- Library and Archives Canada (LAC) serves a wide variety of research clients made up of the general public, as well as specialized researchers such as historians, genealogists, journalists, artists, writers, filmmakers, public servants, departmental researchers, professors, students, editors, lawyers, litigation experts and others.
- Registered clients are able to avail themselves of LAC’s bilingual services in-person at 395 Wellington Street in Ottawa or at one of LAC’s regional service offices in Vancouver, Winnipeg and Halifax. Clients also receive research and orientation help via telephone and various online channels.
- LAC’s general public and researcher services include bibliographic and archival reference services, general orientation and site tours, dedicated genealogical research support, collections consultation and reading room support, specialized workshops and outreach activities and events, reprography (including the DigiLab), client registration and loans to institutions.
- Frontline services staff also work behind the scenes, developing research guides, testing platforms, applications and research tools, liaising with specialist staff in other areas, and supporting and leading special projects.
- Service staff are guided by LAC Access Policies as well as the LAC Strategy for Services to the Public. The strategy will be renewed in the years leading up to our move to the new joint facility with the Ottawa Public Library (555 Albert Street).
- Among LAC Staff, those on the frontline in Ottawa will be the most impacted by the relocation to a new facility and the partnership with the Ottawa Public Library. As LAC moves forward with the building design, attention to plans for service changes, staff engagement, training and change management are crucial to ensure an effective transition.
- Researchers are able to access the reference and reading rooms at 395 Wellington Street from the early morning until late into the evening. However, staff services and certain research rooms are not available at all times. The difference between service and non-service hours can be confusing for new users, but it allows LAC to offer extended access hours. Researchers are attached to the LAC’s extended operating hours, and change in that area has always been and remains a sensitive issue.

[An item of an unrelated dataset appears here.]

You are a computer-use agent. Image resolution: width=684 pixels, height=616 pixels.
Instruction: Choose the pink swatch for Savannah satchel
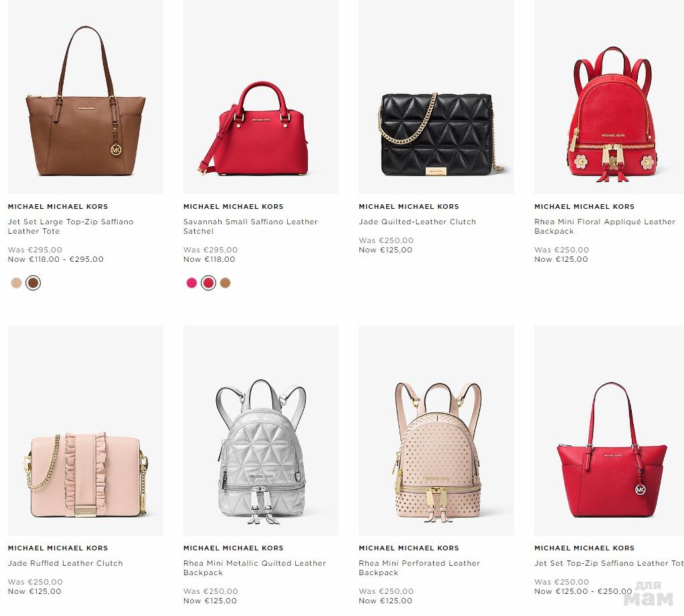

- LAC recently reviewed its procedures relating to access to restricted documents in order to be better aligned with the Government of Canada’s security standards. Starting July 29, 2019, staff will always be present in the restricted documents consultation room at 395 Wellington Street to supervise consultation, and room hours are consequently impacted. Accessibility and service hours for all other rooms at our Ottawa location remain unchanged.
- Staffing of frontline services requires constant attention to ensure full staff complement at all times to avoid service delays.
- Frontline client services strongly relies on consultation to target necessary improvements or to test potential changes. Feedback is received from clients via multiple channels, including an annual comprehensive survey, and stakeholder bodies such as LAC’s Youth Advisory Committee, the Services Consultation Committee, and the BC Indigenous Research Forum.
- According to the most recent client experience survey conducted at LAC, the vast majority of clients were satisfied or very satisfied with their interactions with LAC employees.
- The role of Reference Services as an interface between Indigenous researchers, or on Indigenous content, is an element retained by LAC to support reconciliation, and is part of the Indigenous Heritage Action Plan.
Key Public Messages
- LAC’s expert reference and orientation employees are unmatched in their knowledge of LAC’s collection and their dedication to our clients. They ensure that the documentary heritage of Canada is accessible and available to all Canadians.
- LAC prides itself on offering services that are open, collaborative knowledgable, and responsive. More than ever staff are adapting to new technologies, leveraging social media and partnerships, going out into communities, and looking at innovative ways to bring Canada’s documentary heritage to the people.
- LAC’s new joint facility with the Ottawa Public Library at 555 Albert Street will house all of the services currently offered at 395 Wellington Street, and more. Our current clients can expect the same high level of expertise and customer service they have grown accustomed to at 395 Wellington Street, and visitors to 555 Albert Street will benefit from new, dynamic and interactive service areas that will appeal to all Canadians interested in their history and heritage, and to guests from all over the world.